AMSTERDAM (Reuters) – The Dutch digital watchdog is looking into a French report saying Apple’s iPhone 12 model breaches European Union radiation exposure limits and will ask the U.S. company for an explanation, according to an official quoted by the daily Algemeen Dagblad.
France’s Agence Nationale des Fréquences (ANFR) told Apple on Tuesday to halt iPhone12 sales in France after tests that it said showed the phone’s Specific Absorption Rate (SAR)- a gauge of the rate of radiofrequency energy absorbed by the body from a piece of equipment – was higher than legally allowed.

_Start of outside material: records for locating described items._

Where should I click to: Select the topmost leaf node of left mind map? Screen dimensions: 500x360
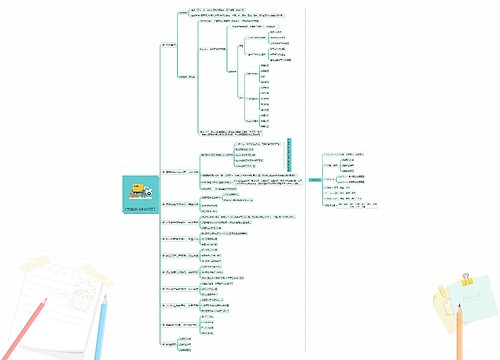coord(217,10)
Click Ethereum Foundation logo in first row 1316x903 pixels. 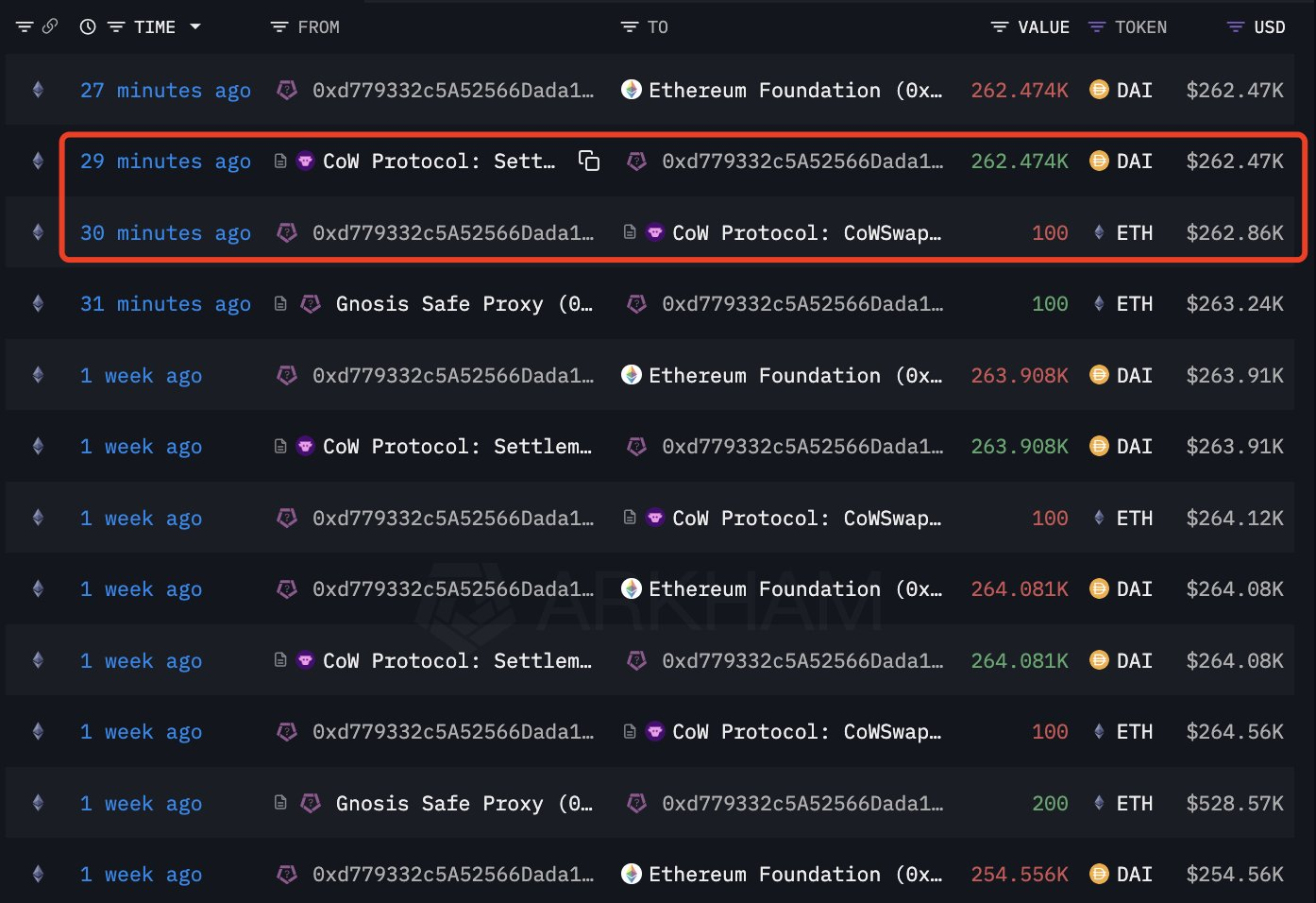pos(632,90)
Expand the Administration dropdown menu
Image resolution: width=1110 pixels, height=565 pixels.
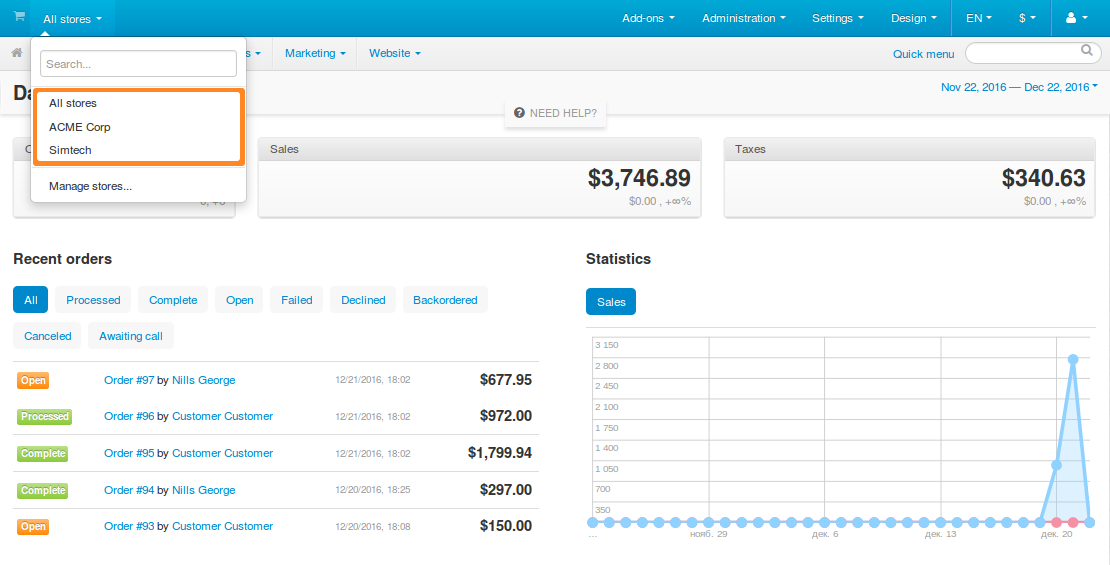tap(744, 18)
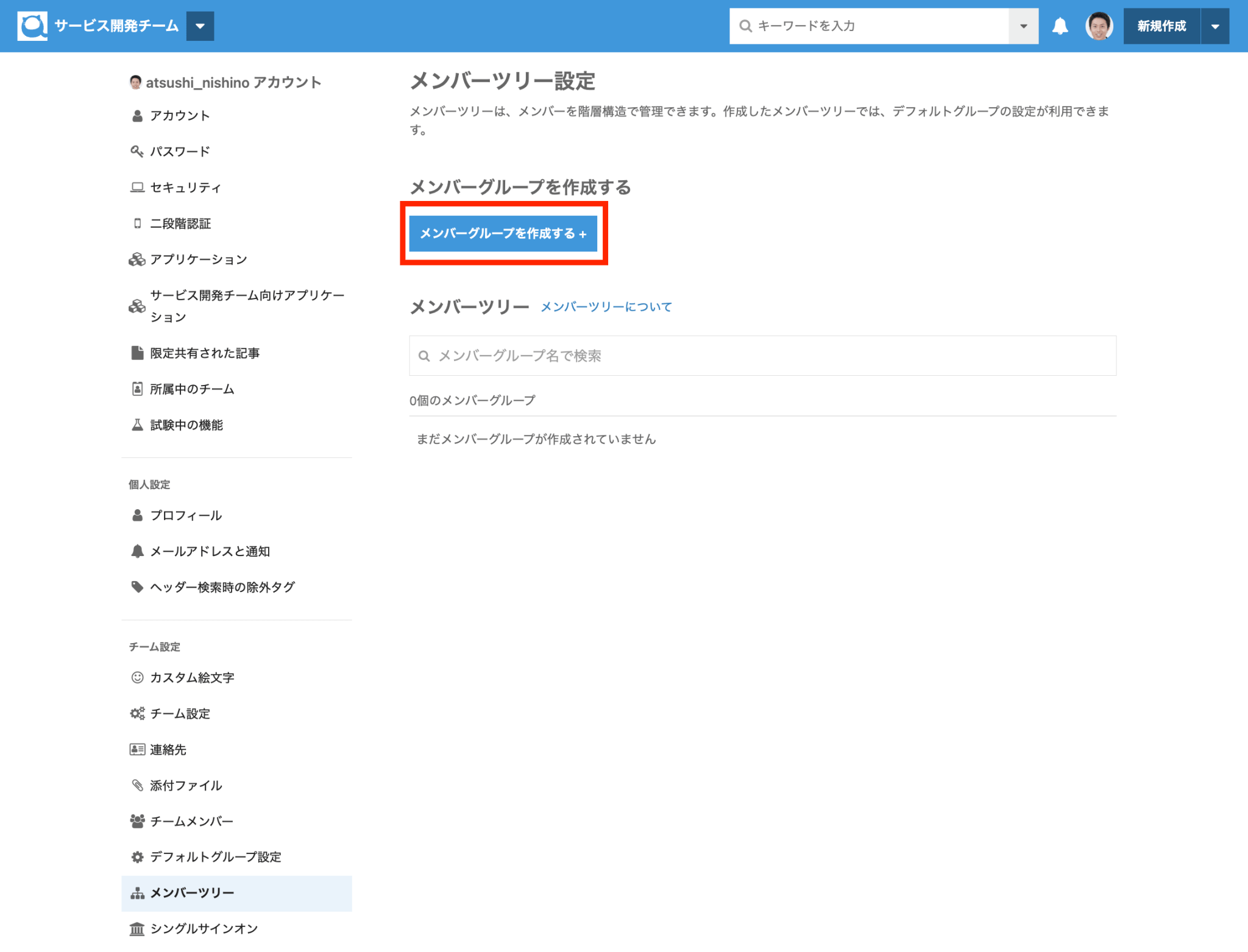Click the 新規作成 button
Image resolution: width=1248 pixels, height=952 pixels.
click(x=1161, y=26)
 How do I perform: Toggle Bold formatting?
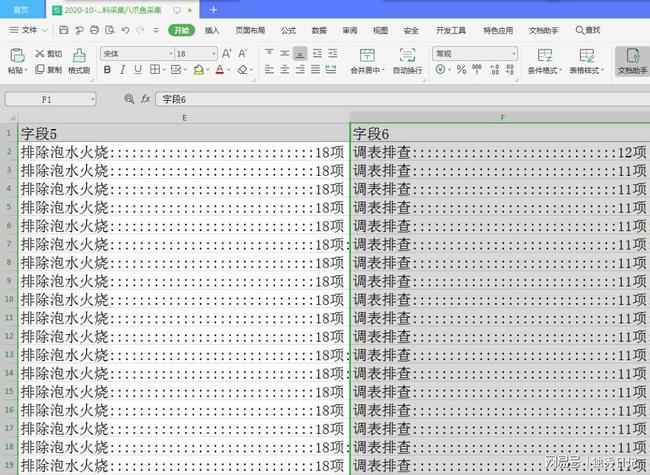pyautogui.click(x=108, y=70)
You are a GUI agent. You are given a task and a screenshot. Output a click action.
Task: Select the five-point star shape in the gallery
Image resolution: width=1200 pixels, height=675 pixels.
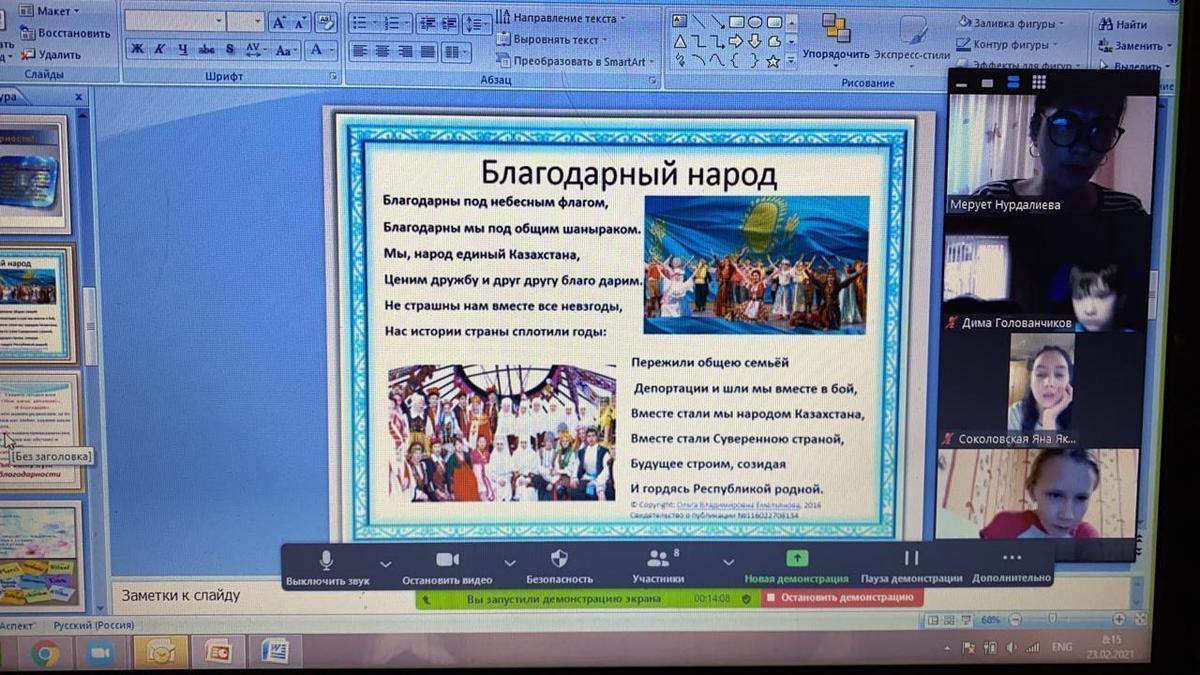[772, 61]
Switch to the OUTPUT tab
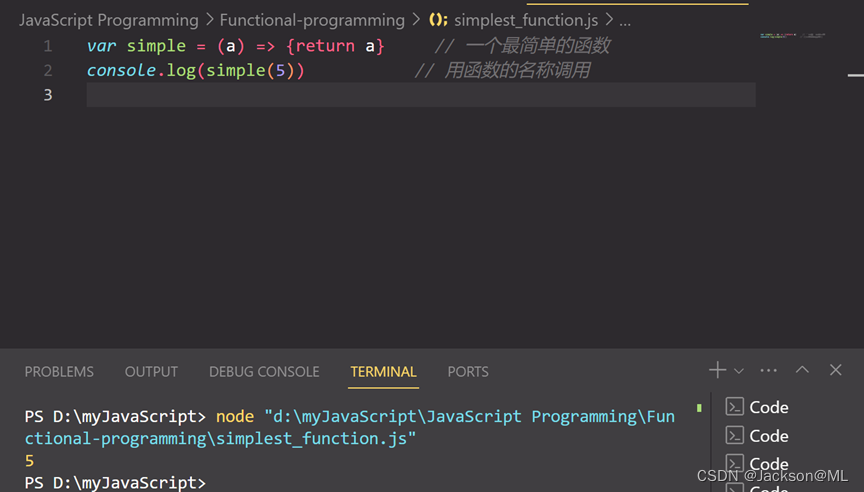 [151, 372]
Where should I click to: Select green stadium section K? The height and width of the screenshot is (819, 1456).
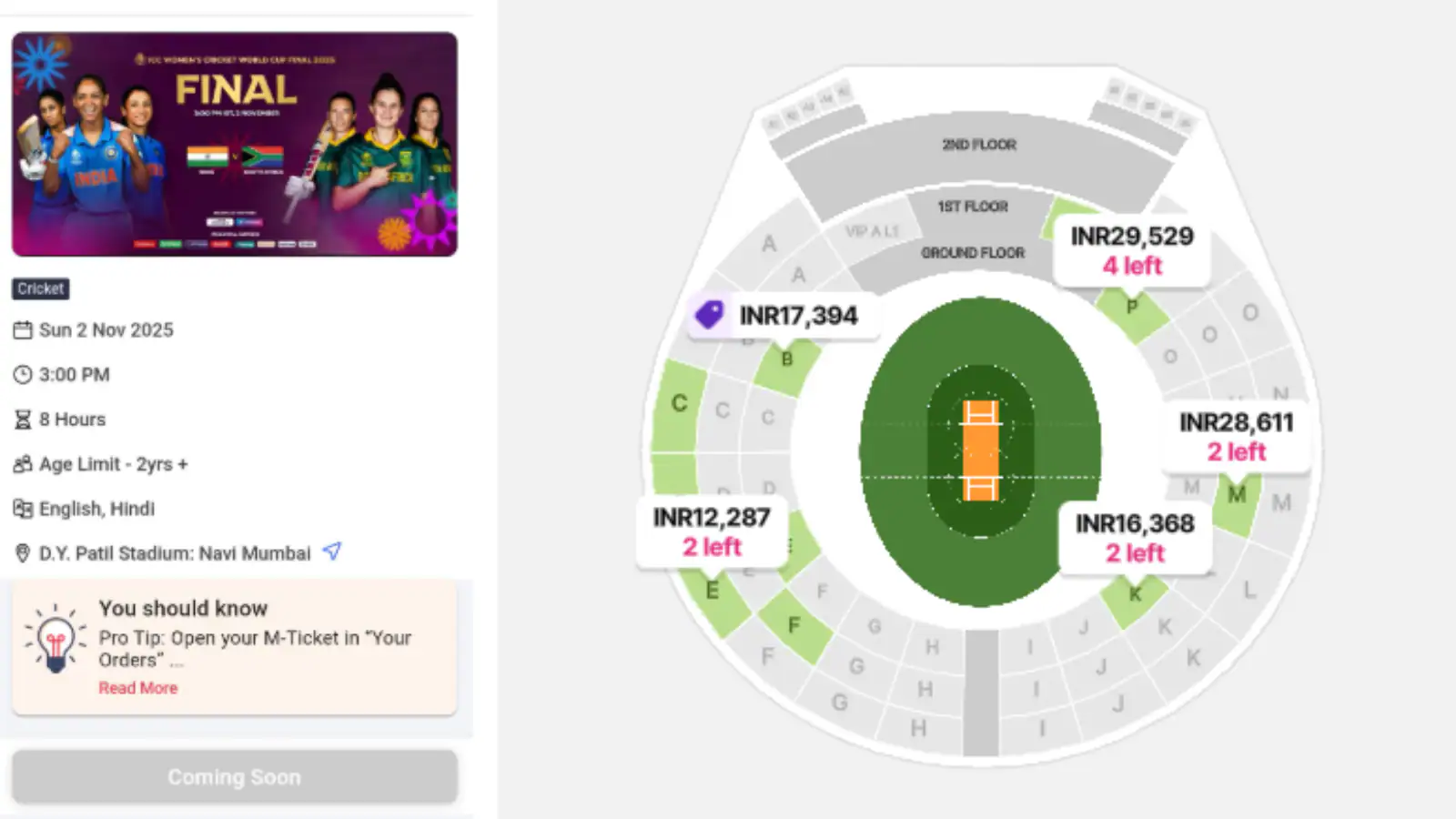point(1133,592)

“A norm has been exceed. Fortunately, there is no acute safety risk but we will very shortly have a talk with producer,” Angeline van Dijk, an inspector with the Nederlandse Rijksinspectie Digitale Infrastructuur (RDI), told the Dutch newspaper.
“The Netherlands attaches as much importance as France to safe use of mobile phones. Mobile phones must comply with Europeans norms.”
Germany’s network regulator BNetzA said it might launch similar proceedings and was in close contact with French authorities, while Spain’s OCU consumers’ group urged authorities there to halt the sales of the iPhone 12.
Apple said in a statement the iPhone 12, launched in 2020, was certified by multiple international bodies as compliant with global radiation standards, that it had provided several Apple and third-party lab results proving the phone’s compliance to the French agency, and that it was contesting its findings.